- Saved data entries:
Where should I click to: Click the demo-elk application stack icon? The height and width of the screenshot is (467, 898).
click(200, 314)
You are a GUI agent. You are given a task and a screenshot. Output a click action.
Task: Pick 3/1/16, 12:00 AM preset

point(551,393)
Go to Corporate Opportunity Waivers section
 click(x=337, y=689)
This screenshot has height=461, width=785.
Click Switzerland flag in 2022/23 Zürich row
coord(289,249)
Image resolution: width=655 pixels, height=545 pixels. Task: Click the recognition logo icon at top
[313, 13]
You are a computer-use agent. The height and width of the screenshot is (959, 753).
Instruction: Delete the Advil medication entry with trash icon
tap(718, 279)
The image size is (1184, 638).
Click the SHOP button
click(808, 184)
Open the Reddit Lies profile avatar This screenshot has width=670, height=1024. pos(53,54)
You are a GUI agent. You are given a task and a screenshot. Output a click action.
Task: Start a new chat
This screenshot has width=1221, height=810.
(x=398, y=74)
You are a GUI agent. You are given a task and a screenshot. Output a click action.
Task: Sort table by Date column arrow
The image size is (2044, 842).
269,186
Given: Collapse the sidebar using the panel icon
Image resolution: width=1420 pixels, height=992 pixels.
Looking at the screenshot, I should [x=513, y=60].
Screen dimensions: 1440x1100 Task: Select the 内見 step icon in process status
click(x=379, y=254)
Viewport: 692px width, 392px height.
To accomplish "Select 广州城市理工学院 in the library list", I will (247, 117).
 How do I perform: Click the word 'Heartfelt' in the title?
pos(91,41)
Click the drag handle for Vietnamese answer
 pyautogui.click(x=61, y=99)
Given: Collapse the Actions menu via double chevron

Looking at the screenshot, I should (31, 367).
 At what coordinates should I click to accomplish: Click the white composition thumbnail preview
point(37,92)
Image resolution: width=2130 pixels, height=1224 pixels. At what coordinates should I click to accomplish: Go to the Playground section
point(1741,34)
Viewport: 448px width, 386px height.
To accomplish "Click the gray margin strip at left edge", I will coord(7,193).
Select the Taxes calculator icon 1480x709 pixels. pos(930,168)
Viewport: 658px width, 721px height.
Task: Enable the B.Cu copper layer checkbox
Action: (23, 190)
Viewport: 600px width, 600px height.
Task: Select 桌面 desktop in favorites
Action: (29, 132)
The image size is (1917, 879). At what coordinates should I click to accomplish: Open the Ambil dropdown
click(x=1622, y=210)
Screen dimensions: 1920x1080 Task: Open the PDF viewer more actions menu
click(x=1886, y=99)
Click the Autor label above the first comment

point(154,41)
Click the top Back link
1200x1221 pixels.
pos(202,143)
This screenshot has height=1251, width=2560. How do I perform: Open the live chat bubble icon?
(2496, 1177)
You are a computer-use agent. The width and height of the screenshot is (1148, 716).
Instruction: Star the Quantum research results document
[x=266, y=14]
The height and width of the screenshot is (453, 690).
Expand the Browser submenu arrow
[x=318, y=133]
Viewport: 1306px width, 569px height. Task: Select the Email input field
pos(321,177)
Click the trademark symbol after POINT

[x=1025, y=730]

- Assignment:
Exact transcription of the records is all that is wanted.

- Worked solution:
Where should I click to: Click the demo-elk application stack icon? The height and width of the screenshot is (467, 898).
click(200, 314)
You are a GUI agent. You are given a task and a screenshot. Output a click action.
Task: Pick 3/1/16, 12:00 AM preset

point(551,393)
Go to Corporate Opportunity Waivers section
 click(x=337, y=689)
This screenshot has height=461, width=785.
Click Switzerland flag in 2022/23 Zürich row
coord(289,249)
Image resolution: width=655 pixels, height=545 pixels. Task: Click the recognition logo icon at top
[313, 13]
You are a computer-use agent. The height and width of the screenshot is (959, 753).
Instruction: Delete the Advil medication entry with trash icon
tap(718, 279)
The image size is (1184, 638).
Click the SHOP button
click(808, 184)
Open the Reddit Lies profile avatar This screenshot has width=670, height=1024. pos(53,54)
You are a GUI agent. You are given a task and a screenshot. Output a click action.
Task: Start a new chat
This screenshot has width=1221, height=810.
(x=398, y=74)
You are a GUI agent. You are given a task and a screenshot. Output a click action.
Task: Sort table by Date column arrow
The image size is (2044, 842).
269,186
Given: Collapse the sidebar using the panel icon
Image resolution: width=1420 pixels, height=992 pixels.
Looking at the screenshot, I should [x=513, y=60].
Screen dimensions: 1440x1100 Task: Select the 内見 step icon in process status
click(x=379, y=254)
Viewport: 692px width, 392px height.
To accomplish "Select 广州城市理工学院 in the library list", I will (247, 117).
 How do I perform: Click the word 'Heartfelt' in the title?
pos(91,41)
Click the drag handle for Vietnamese answer
 pyautogui.click(x=61, y=99)
Given: Collapse the Actions menu via double chevron

Looking at the screenshot, I should (31, 367).
 At what coordinates should I click to accomplish: Click the white composition thumbnail preview
point(37,92)
Image resolution: width=2130 pixels, height=1224 pixels. At what coordinates should I click to accomplish: Go to the Playground section
point(1741,34)
Viewport: 448px width, 386px height.
To accomplish "Click the gray margin strip at left edge", I will coord(7,193).
Select the Taxes calculator icon 1480x709 pixels. pos(930,168)
Viewport: 658px width, 721px height.
Task: Enable the B.Cu copper layer checkbox
Action: (23, 190)
Viewport: 600px width, 600px height.
Task: Select 桌面 desktop in favorites
Action: (29, 132)
The image size is (1917, 879). At what coordinates should I click to accomplish: Open the Ambil dropdown
click(x=1622, y=210)
Screen dimensions: 1920x1080 Task: Open the PDF viewer more actions menu
click(x=1886, y=99)
Click the Autor label above the first comment

point(154,41)
Click the top Back link
1200x1221 pixels.
pos(202,143)
This screenshot has height=1251, width=2560. How do I perform: Open the live chat bubble icon?
(2496, 1177)
You are a computer-use agent. The width and height of the screenshot is (1148, 716).
Instruction: Star the Quantum research results document
[x=266, y=14]
The height and width of the screenshot is (453, 690).
Expand the Browser submenu arrow
[x=318, y=133]
Viewport: 1306px width, 569px height. Task: Select the Email input field
pos(321,177)
Click the trademark symbol after POINT

[x=1025, y=730]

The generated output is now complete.